• **MATERIAL SHOWN**
----------------------------------------

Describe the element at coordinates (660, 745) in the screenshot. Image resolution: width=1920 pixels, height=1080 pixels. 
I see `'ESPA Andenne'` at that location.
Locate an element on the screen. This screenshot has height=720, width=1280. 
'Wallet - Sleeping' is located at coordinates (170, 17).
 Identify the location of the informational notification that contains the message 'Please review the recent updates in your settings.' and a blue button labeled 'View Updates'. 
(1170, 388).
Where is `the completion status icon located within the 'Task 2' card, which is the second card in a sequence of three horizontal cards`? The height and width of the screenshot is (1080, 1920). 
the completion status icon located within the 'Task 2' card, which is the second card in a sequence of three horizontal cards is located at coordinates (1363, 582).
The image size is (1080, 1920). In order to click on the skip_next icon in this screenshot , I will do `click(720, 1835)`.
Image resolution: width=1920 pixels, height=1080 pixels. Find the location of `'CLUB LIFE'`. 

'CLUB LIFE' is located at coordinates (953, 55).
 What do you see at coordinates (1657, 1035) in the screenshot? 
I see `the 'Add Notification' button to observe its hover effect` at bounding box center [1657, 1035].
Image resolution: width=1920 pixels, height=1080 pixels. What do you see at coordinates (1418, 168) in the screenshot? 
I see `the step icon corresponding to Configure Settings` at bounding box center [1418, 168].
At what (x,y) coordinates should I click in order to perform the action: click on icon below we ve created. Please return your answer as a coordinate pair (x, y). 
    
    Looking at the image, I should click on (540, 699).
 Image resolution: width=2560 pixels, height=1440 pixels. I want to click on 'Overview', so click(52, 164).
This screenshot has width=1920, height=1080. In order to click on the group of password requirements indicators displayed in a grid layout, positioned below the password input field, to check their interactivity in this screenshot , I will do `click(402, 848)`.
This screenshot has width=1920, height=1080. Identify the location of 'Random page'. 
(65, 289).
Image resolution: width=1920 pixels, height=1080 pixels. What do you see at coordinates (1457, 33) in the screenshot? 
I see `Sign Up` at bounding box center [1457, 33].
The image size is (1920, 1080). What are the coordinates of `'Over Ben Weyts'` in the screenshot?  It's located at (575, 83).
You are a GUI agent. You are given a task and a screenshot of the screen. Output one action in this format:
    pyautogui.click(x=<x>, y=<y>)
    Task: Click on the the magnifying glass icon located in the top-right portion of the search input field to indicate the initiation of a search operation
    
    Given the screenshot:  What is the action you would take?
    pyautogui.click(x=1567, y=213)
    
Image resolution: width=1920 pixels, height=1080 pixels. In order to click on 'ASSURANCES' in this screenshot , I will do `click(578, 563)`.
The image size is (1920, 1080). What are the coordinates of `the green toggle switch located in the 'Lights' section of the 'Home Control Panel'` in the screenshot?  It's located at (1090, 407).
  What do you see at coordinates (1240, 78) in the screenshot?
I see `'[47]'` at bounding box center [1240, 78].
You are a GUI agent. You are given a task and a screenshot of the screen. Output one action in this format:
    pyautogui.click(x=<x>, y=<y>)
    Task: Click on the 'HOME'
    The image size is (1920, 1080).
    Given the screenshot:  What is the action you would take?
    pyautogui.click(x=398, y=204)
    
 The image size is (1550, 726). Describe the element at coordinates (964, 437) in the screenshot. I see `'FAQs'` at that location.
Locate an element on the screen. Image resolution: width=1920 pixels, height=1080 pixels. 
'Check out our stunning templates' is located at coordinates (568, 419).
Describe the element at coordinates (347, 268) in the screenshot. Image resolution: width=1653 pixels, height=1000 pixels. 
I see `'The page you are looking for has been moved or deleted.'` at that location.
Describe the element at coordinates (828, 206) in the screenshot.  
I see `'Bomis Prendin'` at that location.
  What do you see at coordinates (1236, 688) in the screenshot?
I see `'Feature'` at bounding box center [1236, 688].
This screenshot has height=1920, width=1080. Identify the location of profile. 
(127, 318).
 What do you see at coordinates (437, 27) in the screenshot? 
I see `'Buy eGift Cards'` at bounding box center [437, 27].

----------------------------------------

Convert all the records above into a JSON list of strings with one string per line, leaving out blank lines.

• **FINAL RESULT**
[
  "Describe the element at coordinates (660, 745) in the screenshot. Image resolution: width=1920 pixels, height=1080 pixels. ",
  "I see `'ESPA Andenne'` at that location.",
  "Locate an element on the screen. This screenshot has height=720, width=1280. ",
  "'Wallet - Sleeping' is located at coordinates (170, 17).",
  " Identify the location of the informational notification that contains the message 'Please review the recent updates in your settings.' and a blue button labeled 'View Updates'. ",
  "(1170, 388).",
  "Where is `the completion status icon located within the 'Task 2' card, which is the second card in a sequence of three horizontal cards`? The height and width of the screenshot is (1080, 1920). ",
  "the completion status icon located within the 'Task 2' card, which is the second card in a sequence of three horizontal cards is located at coordinates (1363, 582).",
  "The image size is (1080, 1920). In order to click on the skip_next icon in this screenshot , I will do `click(720, 1835)`.",
  "Image resolution: width=1920 pixels, height=1080 pixels. Find the location of `'CLUB LIFE'`. ",
  "'CLUB LIFE' is located at coordinates (953, 55).",
  " What do you see at coordinates (1657, 1035) in the screenshot? ",
  "I see `the 'Add Notification' button to observe its hover effect` at bounding box center [1657, 1035].",
  "Image resolution: width=1920 pixels, height=1080 pixels. What do you see at coordinates (1418, 168) in the screenshot? ",
  "I see `the step icon corresponding to Configure Settings` at bounding box center [1418, 168].",
  "At what (x,y) coordinates should I click in order to perform the action: click on icon below we ve created. Please return your answer as a coordinate pair (x, y). ",
  "    Looking at the image, I should click on (540, 699).",
  " Image resolution: width=2560 pixels, height=1440 pixels. I want to click on 'Overview', so click(52, 164).",
  "This screenshot has width=1920, height=1080. In order to click on the group of password requirements indicators displayed in a grid layout, positioned below the password input field, to check their interactivity in this screenshot , I will do `click(402, 848)`.",
  "This screenshot has width=1920, height=1080. Identify the location of 'Random page'. ",
  "(65, 289).",
  "Image resolution: width=1920 pixels, height=1080 pixels. What do you see at coordinates (1457, 33) in the screenshot? ",
  "I see `Sign Up` at bounding box center [1457, 33].",
  "The image size is (1920, 1080). What are the coordinates of `'Over Ben Weyts'` in the screenshot?  It's located at (575, 83).",
  "You are a GUI agent. You are given a task and a screenshot of the screen. Output one action in this format:",
  "    pyautogui.click(x=<x>, y=<y>)",
  "    Task: Click on the the magnifying glass icon located in the top-right portion of the search input field to indicate the initiation of a search operation",
  "    Given the screenshot:  What is the action you would take?",
  "    pyautogui.click(x=1567, y=213)",
  "Image resolution: width=1920 pixels, height=1080 pixels. In order to click on 'ASSURANCES' in this screenshot , I will do `click(578, 563)`.",
  "The image size is (1920, 1080). What are the coordinates of `the green toggle switch located in the 'Lights' section of the 'Home Control Panel'` in the screenshot?  It's located at (1090, 407).",
  "  What do you see at coordinates (1240, 78) in the screenshot?",
  "I see `'[47]'` at bounding box center [1240, 78].",
  "You are a GUI agent. You are given a task and a screenshot of the screen. Output one action in this format:",
  "    pyautogui.click(x=<x>, y=<y>)",
  "    Task: Click on the 'HOME'",
  "    The image size is (1920, 1080).",
  "    Given the screenshot:  What is the action you would take?",
  "    pyautogui.click(x=398, y=204)",
  " The image size is (1550, 726). Describe the element at coordinates (964, 437) in the screenshot. I see `'FAQs'` at that location.",
  "Locate an element on the screen. Image resolution: width=1920 pixels, height=1080 pixels. ",
  "'Check out our stunning templates' is located at coordinates (568, 419).",
  "Describe the element at coordinates (347, 268) in the screenshot. Image resolution: width=1653 pixels, height=1000 pixels. ",
  "I see `'The page you are looking for has been moved or deleted.'` at that location.",
  "Describe the element at coordinates (828, 206) in the screenshot.  ",
  "I see `'Bomis Prendin'` at that location.",
  "  What do you see at coordinates (1236, 688) in the screenshot?",
  "I see `'Feature'` at bounding box center [1236, 688].",
  "This screenshot has height=1920, width=1080. Identify the location of profile. ",
  "(127, 318).",
  " What do you see at coordinates (437, 27) in the screenshot? ",
  "I see `'Buy eGift Cards'` at bounding box center [437, 27]."
]